Out of one village of Jirinia in India’s north-eastern province comes the disparaging tale of 18 month old Roona Begum who has been diagnozed with a condition that has led to a massive swelling of fluid inside her skull and her parents are too poor to seek treatment.
Saddled with a condition known as hydrocephalus, Roona Begum’s father, Abdul Rahman earns a paltry $2.50 a day working in a brick factory which has preempted him from attaining the necessary treatment his daughter needs.
Whilst normal procedure would dictate surgery to release the build up of cerebrospinal fluid inside the skull, the girl’s parents can do all but watch as her condition deteriorates as they attempt to keep her comfortable. Left untreated the condition inevitably leads to excess pressure on the brain, causing headaches, blurred vision and, eventually, permanent brain damage.
Tells one health expert, Gill Yaz to the UK’s dailymail: ‘Left untreated, if it progresses very quickly, the babies usually die because their brain tissues are unable to adapt,’ then goes on to add, “if the condition develops more slowly, as in Roona’s case, the child adapts by growing their skulls to contain the excess fluid. However, the adaptation can only go so far.”
The main treatment for hydrocephalus is to implant a thin tube, called a shunt, in the brain to drain excess cerebrospinal fluid to another part of the body where it can be more easily reabsorbed.
The shunt has a valve inside it to control the flow of fluid and to ensure it does not drain too quickly, which those treated can feel as a lump under the skin of their scalps.

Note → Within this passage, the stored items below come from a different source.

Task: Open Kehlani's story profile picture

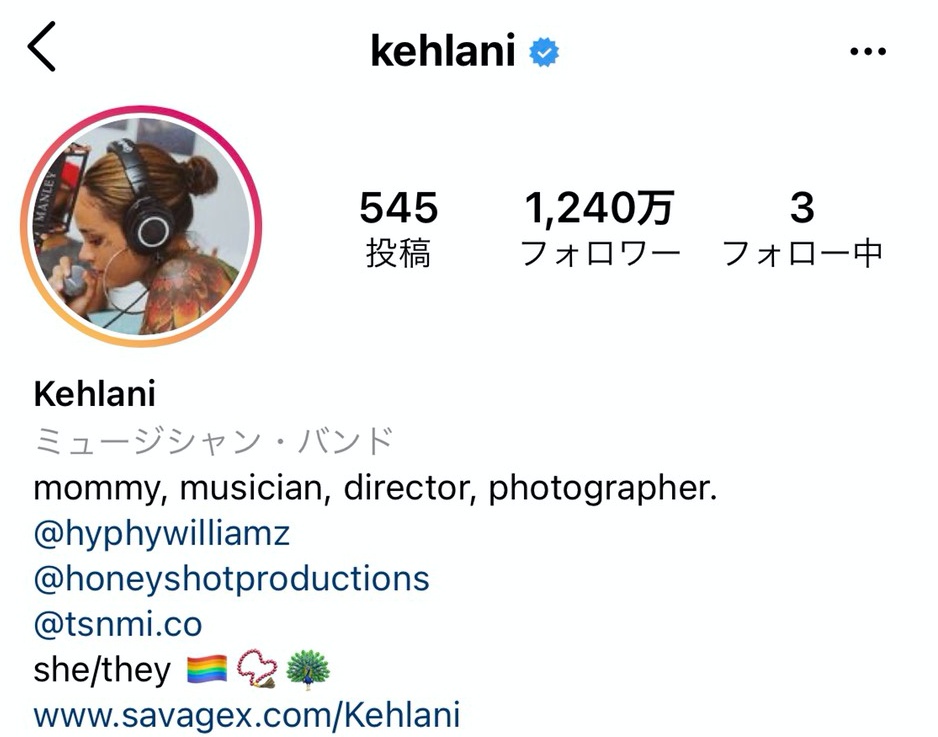Action: tap(141, 226)
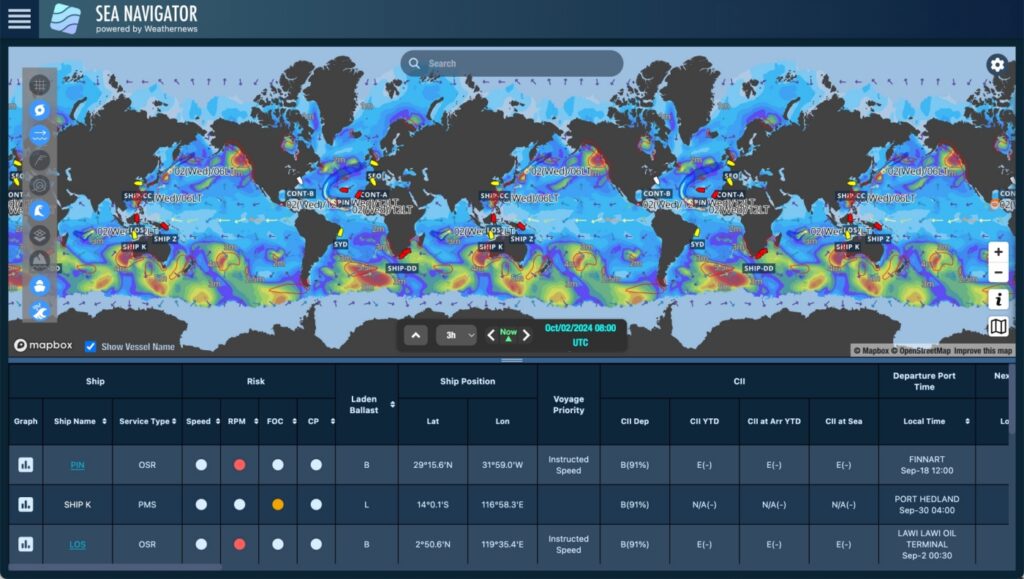Open the 3h time interval dropdown

click(x=456, y=334)
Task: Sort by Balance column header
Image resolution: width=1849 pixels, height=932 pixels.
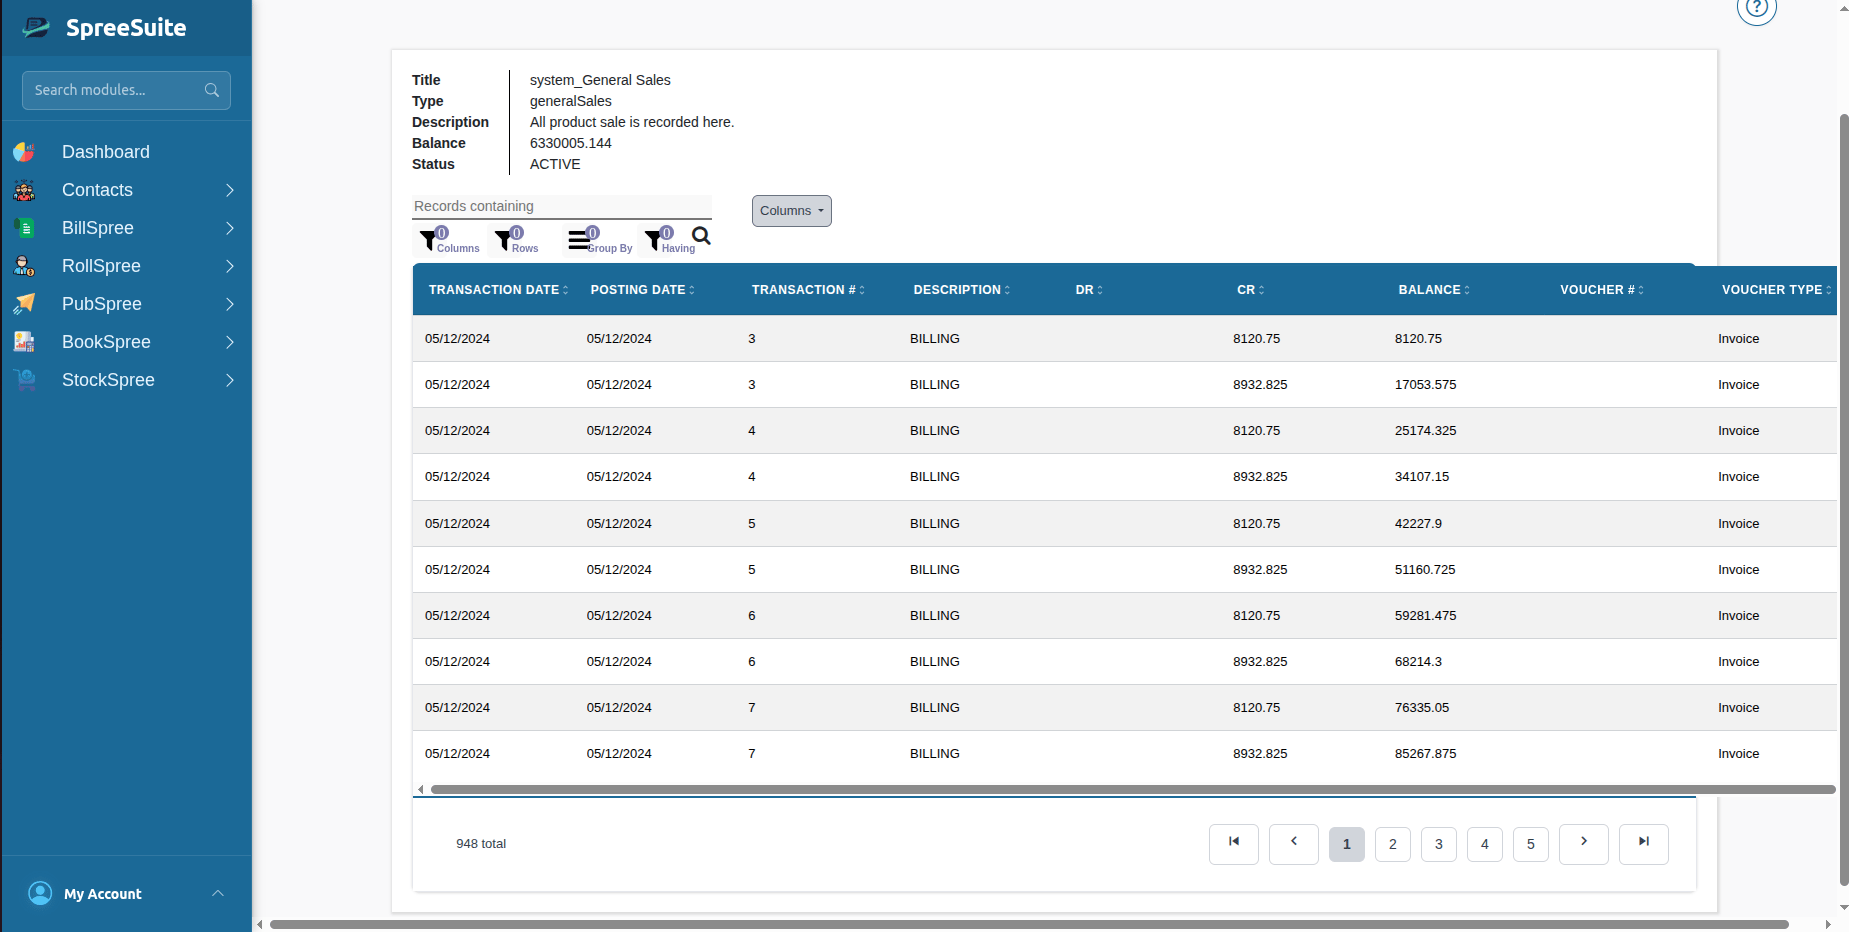Action: tap(1434, 290)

The procedure said to cost circa close to a thousand dollars belies the general state of malaise for many poor Indians who are unable to afford necessary procedures given the lack of social welfare in India. Calls to address the lack of safety net has led to accusations that the nation’s health care system has all but collapsed.
An effort to discuss the general malaise has led to thwarted efforts at reinvigoration as many of India’s poor are forced to suffer the overwhelming state of apathy and sense of inevitability that shrouds the nation whose identity often hinges on polarized caste systems and social tiers who lobby heavily for their own self interests as corruption is said to be rife.
That said any efforts to treat Roona Begum are thought to be all but too late as any surgery could be fatal and left untreated the girl would also eventually suffer further debilitating impairments that would in the end cost her her life.
Offers Sanj Bassi, Consultant Adult and Paediatric Neurosurgeon at Kings College Hospital:
‘Roona should really be left untreated. She will not make any recovery and will not ever live a life of any independence.
‘Hydrocephalus is very common, and we see it to this extent very commonly in developing nations.’